Promoter Region Vectors. Breakdown of the elements of the vector generated for each gene. For each gene, 132 numbers were generated from the promoter sequence. Blocks A through O are itemizations of the elements of the vector obtained for each gene.

In addition to these, the three kinds of features of nucleotide sequences used were Composition, Transition and Distribution [23]. Composition is a reference to the proportions of nucleotide base types contributing to the promoter sequence make-up. Transitions represent the frequency with which specific nucleotide base types are followed or preceded, within the sequence, by other nucleotide base types.

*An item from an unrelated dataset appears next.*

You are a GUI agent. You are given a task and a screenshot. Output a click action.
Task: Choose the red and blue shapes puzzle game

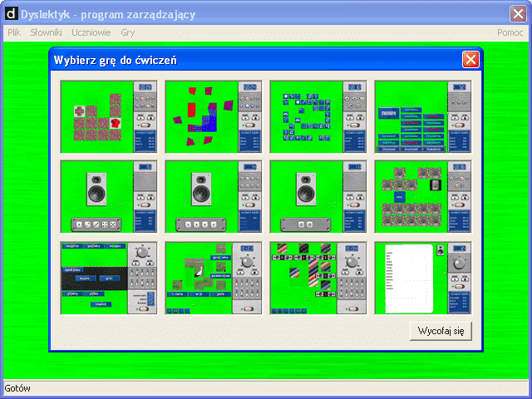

Distribution is a statement concerning the dissemination of specific nucleotide base types within portions of the sequence (or the entire sequence).

Nucleotide Base Types

For the purpose of the sequence characterizations just described nucleotide bases were grouped based on whether they were purine or pyrimidine, the strength with which they form hydrogen bonds, and whether or not they were "keto" or "amino" (Table 1).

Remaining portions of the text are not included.